Las causas son múltiples y se pueden dividir en causas de origen mecánico y causas de origen inflamatorio. Las causas de origen mecánico son, con mucho, las más frecuentes y radican en alteraciones de la mecánica y estática de las estructuras que forman la columna lumbar. Entre ellas destacan la degeneración del disco vertebral, la artrosis (“desgaste”) de las vértebras, las fracturas por la osteoporosis (“descalcificación”), la musculatura lumbar atrófica (débil) o la escoliosis (alteración de las curvas normales de la columna). Estas anomalías originan una alteración de la posición normal de la columna o exponen a las vértebras a soportar un peso excesivo y en malas condiciones.

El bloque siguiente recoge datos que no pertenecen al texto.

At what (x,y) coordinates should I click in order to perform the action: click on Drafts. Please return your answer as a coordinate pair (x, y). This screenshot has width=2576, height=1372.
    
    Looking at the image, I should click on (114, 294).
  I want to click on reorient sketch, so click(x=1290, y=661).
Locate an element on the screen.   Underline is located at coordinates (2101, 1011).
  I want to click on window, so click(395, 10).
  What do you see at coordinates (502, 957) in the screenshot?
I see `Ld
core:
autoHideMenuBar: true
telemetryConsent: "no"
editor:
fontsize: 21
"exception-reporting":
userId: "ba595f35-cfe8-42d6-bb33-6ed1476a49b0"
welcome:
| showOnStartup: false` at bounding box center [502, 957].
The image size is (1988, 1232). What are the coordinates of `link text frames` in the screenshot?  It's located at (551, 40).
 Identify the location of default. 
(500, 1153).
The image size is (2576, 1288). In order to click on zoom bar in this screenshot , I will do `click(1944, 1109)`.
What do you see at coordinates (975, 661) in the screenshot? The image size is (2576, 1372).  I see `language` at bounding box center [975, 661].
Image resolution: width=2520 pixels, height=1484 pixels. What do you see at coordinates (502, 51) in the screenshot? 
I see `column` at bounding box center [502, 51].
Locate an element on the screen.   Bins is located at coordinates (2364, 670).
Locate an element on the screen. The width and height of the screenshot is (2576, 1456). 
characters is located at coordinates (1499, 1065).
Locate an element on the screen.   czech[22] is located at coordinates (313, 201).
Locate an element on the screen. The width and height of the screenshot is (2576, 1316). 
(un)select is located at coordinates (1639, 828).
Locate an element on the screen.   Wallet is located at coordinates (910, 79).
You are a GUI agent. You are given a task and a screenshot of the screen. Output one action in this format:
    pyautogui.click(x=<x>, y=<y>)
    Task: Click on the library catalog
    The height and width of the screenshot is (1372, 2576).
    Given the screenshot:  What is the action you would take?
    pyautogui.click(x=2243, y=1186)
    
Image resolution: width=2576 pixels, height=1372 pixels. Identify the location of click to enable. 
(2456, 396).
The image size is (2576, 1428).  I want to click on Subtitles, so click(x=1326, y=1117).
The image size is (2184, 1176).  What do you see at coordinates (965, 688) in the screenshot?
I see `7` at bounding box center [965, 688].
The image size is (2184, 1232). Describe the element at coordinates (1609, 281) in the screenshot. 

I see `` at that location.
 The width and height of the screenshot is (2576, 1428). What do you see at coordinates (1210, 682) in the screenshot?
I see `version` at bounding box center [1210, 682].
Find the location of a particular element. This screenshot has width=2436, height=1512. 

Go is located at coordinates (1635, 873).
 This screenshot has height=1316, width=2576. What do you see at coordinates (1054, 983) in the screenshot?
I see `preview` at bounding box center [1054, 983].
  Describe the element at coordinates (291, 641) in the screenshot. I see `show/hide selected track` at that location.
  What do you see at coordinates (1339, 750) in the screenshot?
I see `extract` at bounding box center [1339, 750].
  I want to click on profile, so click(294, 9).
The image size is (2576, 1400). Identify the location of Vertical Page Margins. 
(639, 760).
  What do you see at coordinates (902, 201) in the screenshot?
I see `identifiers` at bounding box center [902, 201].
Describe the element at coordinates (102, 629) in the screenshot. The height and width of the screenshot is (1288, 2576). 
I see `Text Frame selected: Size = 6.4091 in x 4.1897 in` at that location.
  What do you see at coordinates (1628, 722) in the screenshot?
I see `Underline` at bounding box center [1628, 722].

Las causas de origen inflamatorio tienen su origen en determinadas enfermedades que producen una inflamación de las estructuras que forman la columna vertebral.

Los factores que agravan el lumbago son el sedentarismo excesivo o la falta de ejercicio, posturas inadecuadas, determinadas actividades laborales relacionadas con esfuerzo físico y la obesidad.

Síntomas más frecuentes

El dolor lumbar por causas mecánicas empeora al estar mucho tiempo de pie o cuando se mantienen posturas incorrectas de forma prolongada. Al tumbarse en la cama generalmente mejora o desaparece el dolor. Sin embargo, el dolor lumbar inflamatorio aparece generalmente por la noche, de madrugada, y despierta a la persona, obligándola a levantarse de la cama. La actividad diaria en lugar de empeorar el dolor, lo mejora y a veces lo hace desaparecer.

En la lumbociática, habitualmente producida por una hernia discal (es decir por una parte del disco intervertebral que se desplaza y sobresale, comprimiendo al nervio que pasa a su lado), se suele producir un dolor agudo por la parte posterior del muslo y la pierna, acompañada a veces de sensación de hormigueo y a veces de falta de fuerza en la pierna dañada.

El diagnóstico es sencillo y se establece según las características del dolor y la exploración física. Si el dolor dura más de 3 semanas se suele realizar una radiografía de columna. Cuando el dolor es muy persistente a pesar del tratamiento realizado o si se sospecha alguna complicación de los nervios, puede estar justificado realizar pruebas complementarias más complejas, como el escáner o la resonancia magnética.